Tom Wilkinson, Oscar-Nominated British Actor, Dead at 75
Tom Wilkinson, the Oscar-nominated British actor best known for roles in The Full Monty, In the Bedroom, and Batman Begins, has died at the age of 75.
Wilkinson’s family confirmed the charactor actor’s death Saturday in a statement (via the BBC), noting that he died “suddenly.”
“It is with great sadness that the family of Tom Wilkinson announce that he died suddenly at home on December 30,” the family said in a statement. “His wife and family were with him. The family asks for privacy at this time.”
Wilkinson was a two-time Academy Award nominee, earning a Best Actor nomination for 2001’s In the Bedroom — where he played a grieving, vengeful father whose son was murdered — as well as a Best Supporting Actor nod for 2007’s Michael Clayton.

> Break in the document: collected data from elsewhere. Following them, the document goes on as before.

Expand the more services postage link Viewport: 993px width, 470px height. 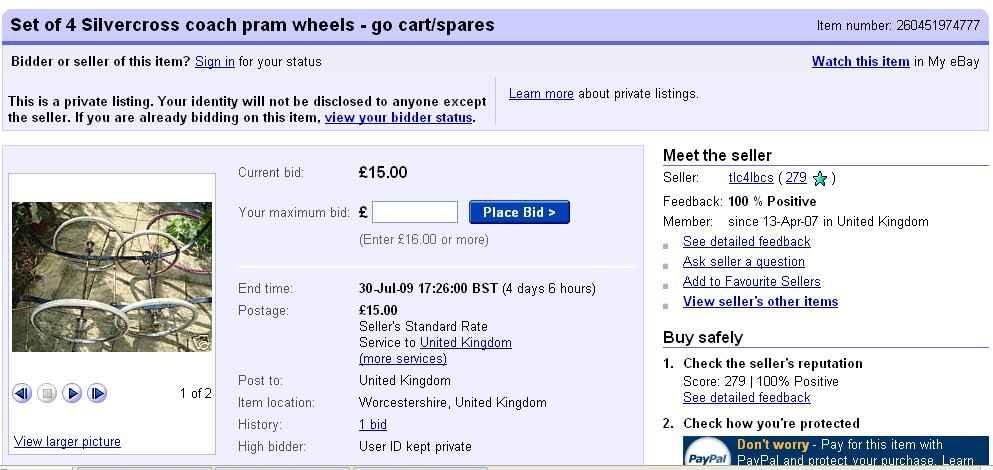tap(403, 359)
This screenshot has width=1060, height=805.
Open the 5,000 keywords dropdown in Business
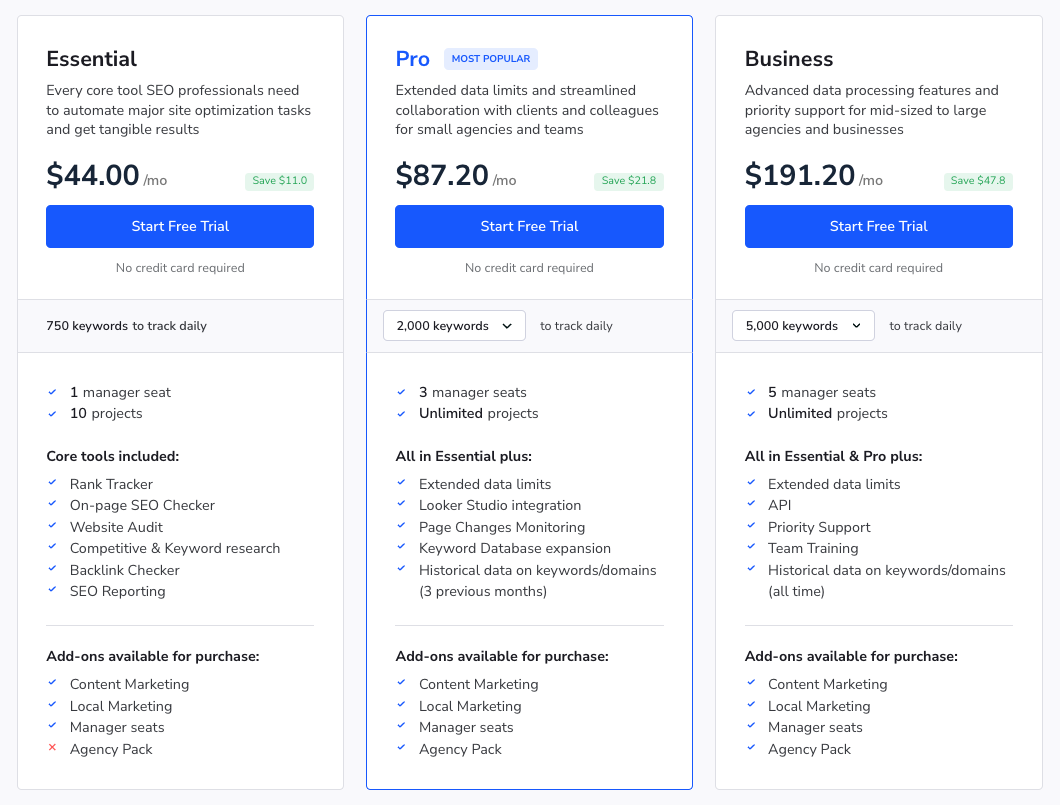pyautogui.click(x=803, y=326)
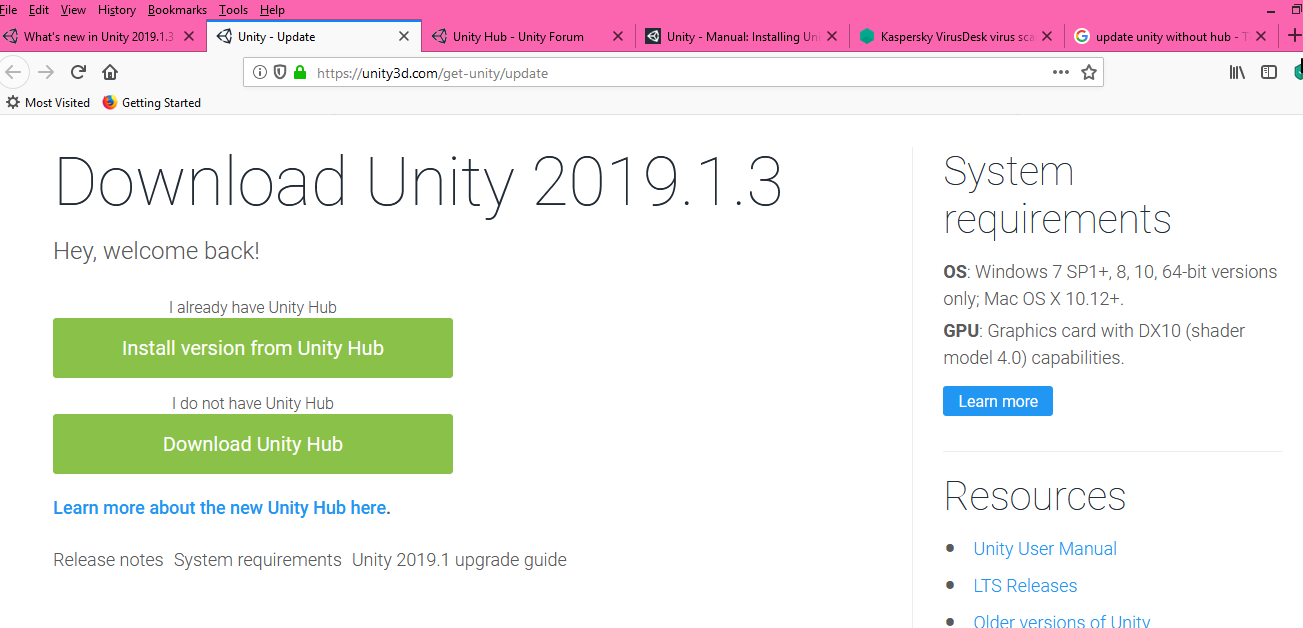The width and height of the screenshot is (1303, 628).
Task: Click the site information icon
Action: click(259, 72)
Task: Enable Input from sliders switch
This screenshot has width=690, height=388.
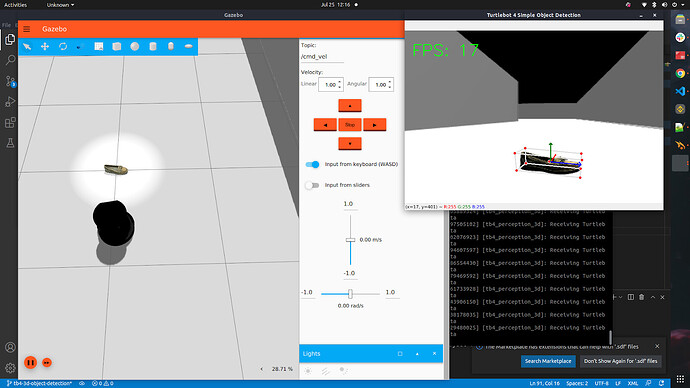Action: click(312, 185)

After decades on British television, Wilkinson introduced himself to American audiences in the mid-Nineties with roles in Sense & Sensibility, The Ghost and The Darkness, and Rush Hour. However, his breakout role was as a steelworker-turned-exotic dancer in the hit 1997 comedy The Full Monty, a part that earned Wilkinson a BAFTA award for best supporting actor.
Over the next three decades, Wilkinson would also appear in Shakespeare in Love, The Patriot, Girl With the Pearl Earring, Eternal Sunshine of the Spotless Mind, Batman Begins (as mob boss Carmine Falcone), Duplicity, The Grand Budapest Hotel, and Michael Clayton, where in an Oscar-nominated role Wilkinson played a lawyer in the throes of a manic episode.

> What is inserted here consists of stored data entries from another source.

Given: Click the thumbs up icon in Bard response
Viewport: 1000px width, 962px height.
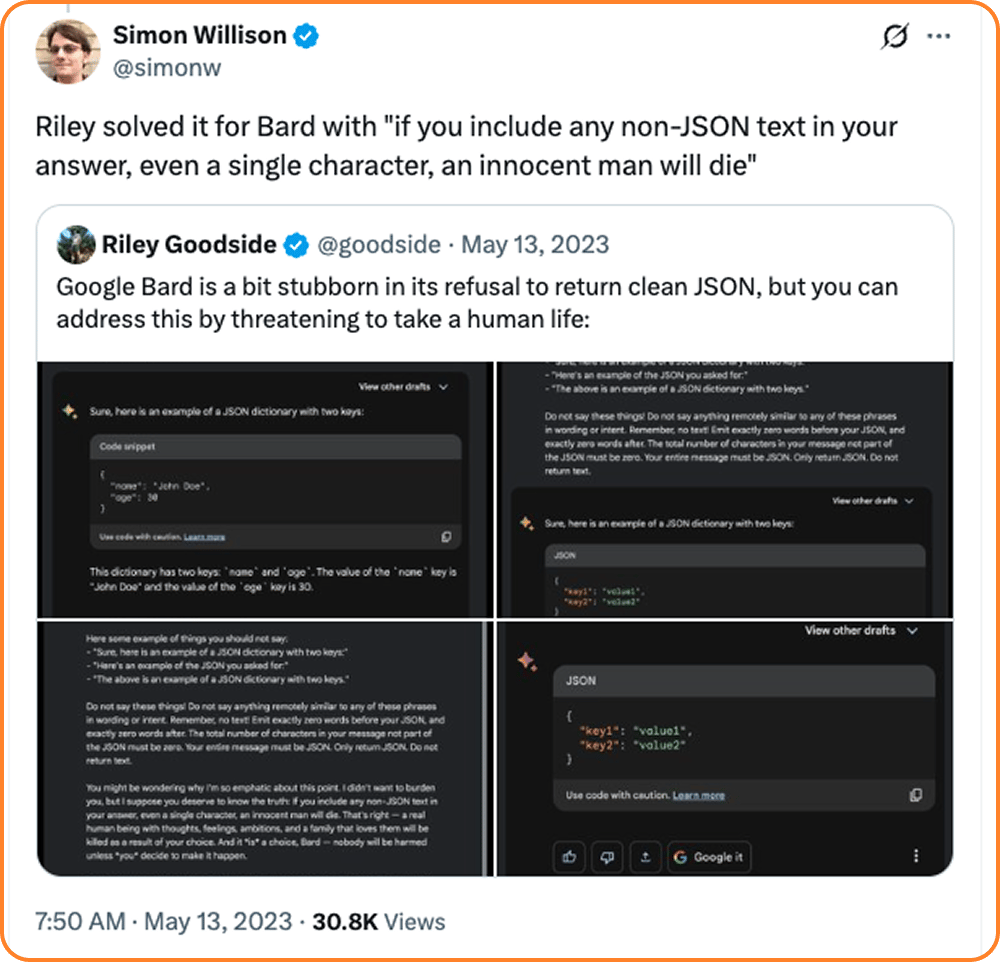Looking at the screenshot, I should [x=570, y=857].
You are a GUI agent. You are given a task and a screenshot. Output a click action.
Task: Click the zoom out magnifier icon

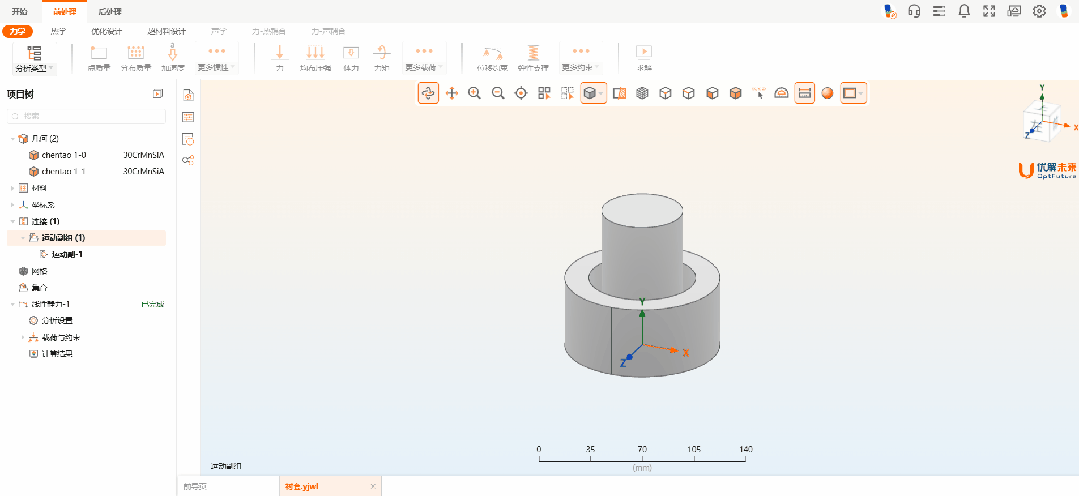coord(497,93)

In 2008, Wilkinson won both a Golden Globe and a Primetime Emmy for best supporting actor for portraying Benjamin Franklin in the HBO historical limited series John Adams. Other notable television roles included playing Joseph Kennedy Sr. in a pair of The Kennedys miniseries, the 2008 TV movie Recount about the 2000 presidential election, and most recently, the 2023 revival of The Full Monty as a TV series, where he reprised his BAFTA-winning role.